Dormant Digital Assets

PsiQuantum's computer

Four and a half years ago I wrote The $65B Prize about the potential reward for developing a "sufficiently powerful quantum computer" capable of cracking Bitcoin's encryption. It was based on work by Aggarwal et al, who were then projecting it would happen between 2029 and 2044. The $65B was the notional value of the wallet containing the million Bitcoin Satoshi Nakamoto mined originally.i But I noted that:

Chainalysis estimates that about 20% of all Bitcoins have been "lost", or in other words are sitting in wallets whose keys are inaccessible. That is around another 3.6 million stranded Bitcoin or at the current "price" about $234B.

So the potential prize was almost $300B.

Nearly a year ago I followed up with The $740B Prize. There are two reasons why the prize was then bigger but is now smaller than that:

• Bitcoin's "price" had then increased from about $65K to around $107K, but it is now around $76K.
• Because the "market cap" of Michael Saylor's Strategy was 1.6 times the "market cap" of its stash of Bitcoin, it was possible to use Saylor's algorithm to amplify the prize. But the factor has decreased from 1.6 to 0.81, so the algorithm no longer works.

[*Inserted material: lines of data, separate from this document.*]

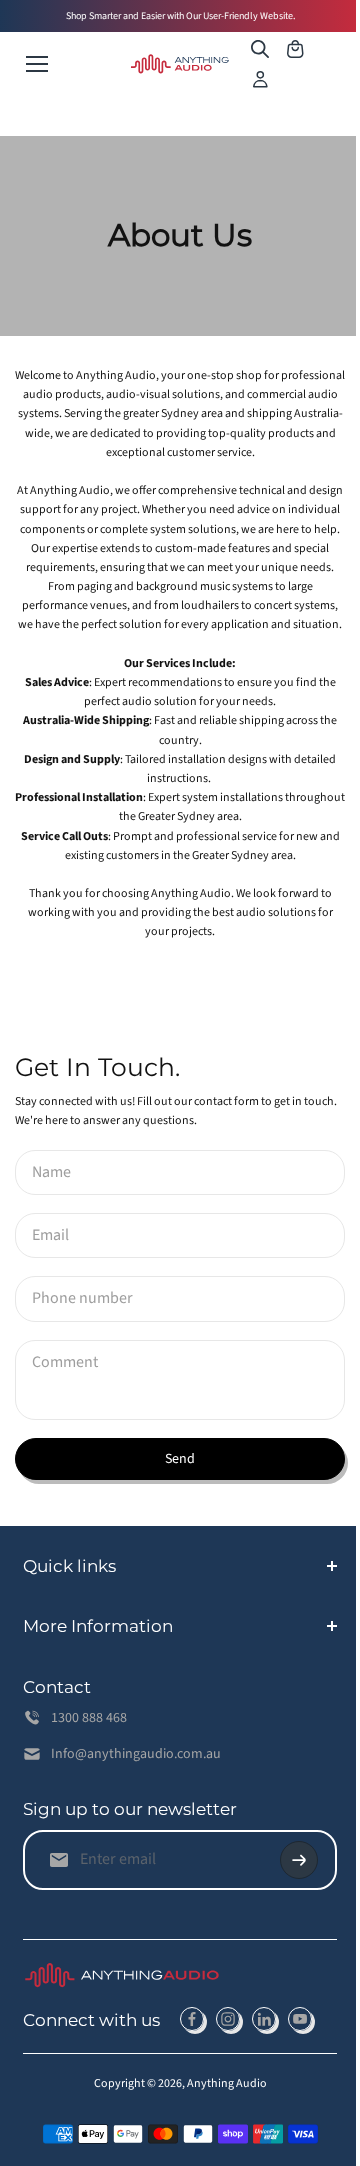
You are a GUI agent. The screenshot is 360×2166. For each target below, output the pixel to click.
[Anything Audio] (180, 64)
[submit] (289, 1898)
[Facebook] (192, 2058)
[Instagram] (228, 2058)
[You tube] (300, 2058)
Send (180, 1459)
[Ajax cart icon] (295, 49)
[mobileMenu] (37, 64)
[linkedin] (264, 2058)
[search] (260, 49)
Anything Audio (222, 2121)
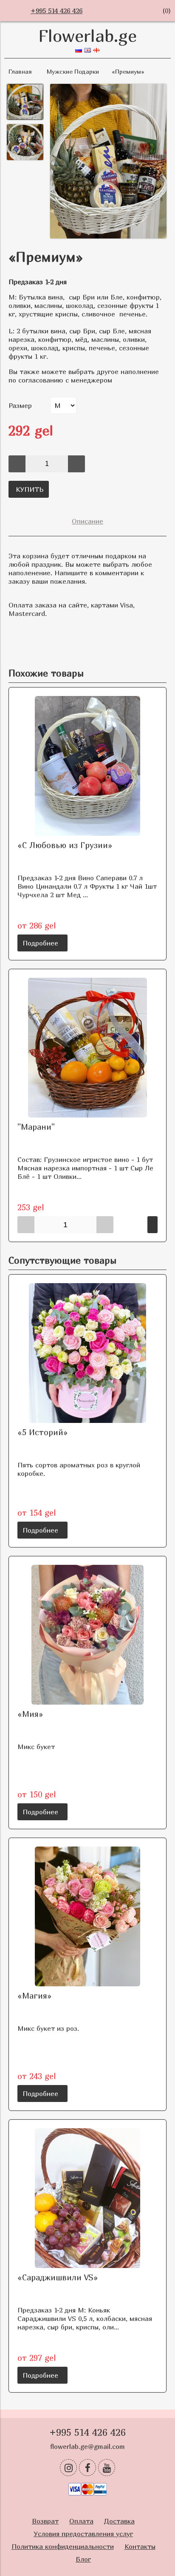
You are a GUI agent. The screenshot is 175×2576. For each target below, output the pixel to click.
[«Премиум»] (108, 162)
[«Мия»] (87, 1635)
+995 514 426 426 (56, 10)
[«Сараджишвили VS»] (87, 2198)
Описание (87, 521)
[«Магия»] (87, 1916)
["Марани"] (87, 1047)
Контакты (139, 2546)
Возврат (45, 2521)
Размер (20, 405)
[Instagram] (68, 2467)
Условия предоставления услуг (83, 2533)
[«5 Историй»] (87, 1353)
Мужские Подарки (73, 71)
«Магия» (34, 1995)
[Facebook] (87, 2467)
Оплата (81, 2521)
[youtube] (106, 2467)
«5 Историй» (42, 1432)
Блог (83, 2559)
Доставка (119, 2521)
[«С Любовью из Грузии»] (87, 766)
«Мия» (30, 1714)
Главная (20, 71)
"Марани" (36, 1126)
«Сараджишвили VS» (57, 2277)
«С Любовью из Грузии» (65, 845)
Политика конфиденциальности (62, 2546)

But the threat to Bitcoin, and other cryptocurrencies, is far worse than I described in either of these two posts. The date is closer and the range of threats much broader. Follow me below the fold for the details.

Ryan Babbush et 8 al's 57-page Securing Elliptic Curve Cryptocurrencies against Quantum Vulnerabilities: Resource Estimates and Mitigations is a comprehensive overview of, and an improvement to, the state of the art in Cryptographically Relevant Quantum Computers (CRQC), that is quantum computing applied to breaking the Elliptic Curve Discrete Logarithm Problem (ECDLP) underlying the cryptography used by most cryptocurrencies:

This whitepaper seeks to elucidate specific implications that the capabilities of developing quantum architectures have on blockchain vulnerabilities and potential mitigation strategies. First, we provide new resource estimates for breaking the 256-bit Elliptic Curve Discrete Logarithm Problem over the secp256k1 curve, the core of modern blockchain cryptography. We demonstrate that Shor’s algorithm for this problem can execute with either ≤ 1200 logical qubits and ≤ 90 million Toffoli gates or ≤ 1450 logical qubits and ≤ 70 million Toffoli gates. ... On superconducting architectures with 10⁻³ physical error rates and planar connectivity, those circuits can execute in minutes using fewer than half a million physical qubits. We introduce a critical distinction between “fast-clock” (such as superconducting and photonic) and “slow-clock” (such as neutral atom and ion trap) architectures. ... We survey major cryptocurrency vulnerabilities through this lens, identifying systemic risks associated with advanced features in some blockchains such as smart contracts, Proof-of-Stake consensus, and Data Availability Sampling mechanism, as well as the enduring concern of “abandoned” assets.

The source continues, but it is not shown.